Selon l'Igas et l'IGF, qui avaient été chargées par le gouvernement en octobre 2022 « d’évaluer la faisabilité de la mise en œuvre d’une carte Vitale biométrique », les gains apportés par l'usage de celle-ci en termes de lutte contre la fraude seraient très limités.
« La fraude à l’usurpation d’identité, qui est précisément celle qu’une carte Vitale biométrique pourrait mettre en échec, est résiduelle en nombre de cas détectés (moins d’une dizaine par an) et en montant (quelques millions d’euros). La plupart des autres cas de fraude liée à l’usage de cartes Vitale identifiés par la mission ne serait pas ou de façon limitée empêchée par la mise en place d’une carte Vitale biométrique », peut-on lire dans le rapport.
Selon l'Igas, le coût de la mise en œuvre de cette technologie, qu'il s'agisse d'un procédé d'identification à empreinte digital ou à reconnaissance faciale, pourrait s'élever à au moins un milliard d'euros.
L'usage de la carte Vitale biométrique pourrait par ailleurs exclure « une partie des assurés légitimes », pointe l'Igas qui estime que cette exclusion pourrait concerner « plusieurs centaines de milliers de personnes ».
Une opposition franche des professionnels de santé
Autre inconvénient majeur, « l'acceptabilité très faible » de ce dispositif par les professionnels de santé libéraux. Ceux-ci pointent notamment une perte de temps médicale associée à l'usage de la biométrie « du fait de l’ajout d’un contrôle administratif (et, le cas échéant, du traitement dérogatoire des rejets) ».
Les professionnels de santé de ville dénoncent également le « caractère intrusif » de la mesure alors que la relation patient-médecin est basée sur la confiance. Par ailleurs, « le caractère incongru d’un tel contrôle a été souligné lorsque le professionnel de santé se déplace au domicile du patient » ou lorsque le médecin connaît déjà très bien l'ensemble de sa patientèle, renseigne l'Igas.
Les professionnels de santé libéraux craignent également une hausse des incivilités en cas de rejet du contrôle d'authentification. Les difficultés lors du retrait des médicaments en officines, alors que la moitié des interlocuteurs viennent les chercher « pour le compte d’un tiers avec prêt légitime de la carte Vitale », sont également des éléments pointés par les libéraux.

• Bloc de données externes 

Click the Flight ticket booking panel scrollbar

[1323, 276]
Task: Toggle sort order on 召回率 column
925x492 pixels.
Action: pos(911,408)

Enfin, les professionnels de santé « craignent d’être mis en difficulté en cas de détection d’une fraude à l’identité ». En effet, dans cette hypothèse, le médecin ne pourrait en pratique pas refuser le soin sous peine d'engager sa responsabilité disciplinaire. D'un autre côté, si le médecin accepte le soin, il ne pourrait pas non plus le facturer à l'Assurance maladie sous peine, cette fois-ci, d'être accusé d'avoir participé à la fraude.
La fusion carte Vitale et carte d'identitée privilégiée
À ce stade, le déploiement de la carte vitale biométrique semble rencontrer de nombreuses embûches. À la place, L'Igas préconise dans son rapport d’inscrire le numéro de sécurité sociale (NIR) sur la carte nationale d’identité électronique (CNIe) ou sur les titres de séjour.
Ce dispositif aurait un double intérêt selon l'Igas et l'IGF : lutter contre la fraude, en sécurisant l’identité des personnes se présentant à l’occasion des soins et protéger la santé publique, en permettant une avancée majeure en termes d’identitovigilance, afin de sécuriser l’identité du patient et donc ses données de santé.
Selon les deux autorités administratives, ce scénario présente également l'avantage « d’être cohérent avec le déploiement de l’ApCV (application carte vitale, ndlr), qui prévoit l’équipement des professionnels de santé en lecteurs de puces NFC, technologie également embarquée dans la CNIe ».
Une étude de faisabilité technique et d'opportunité doit maintenant être conduite par les ministères chargés de l’Intérieur et de la Santé.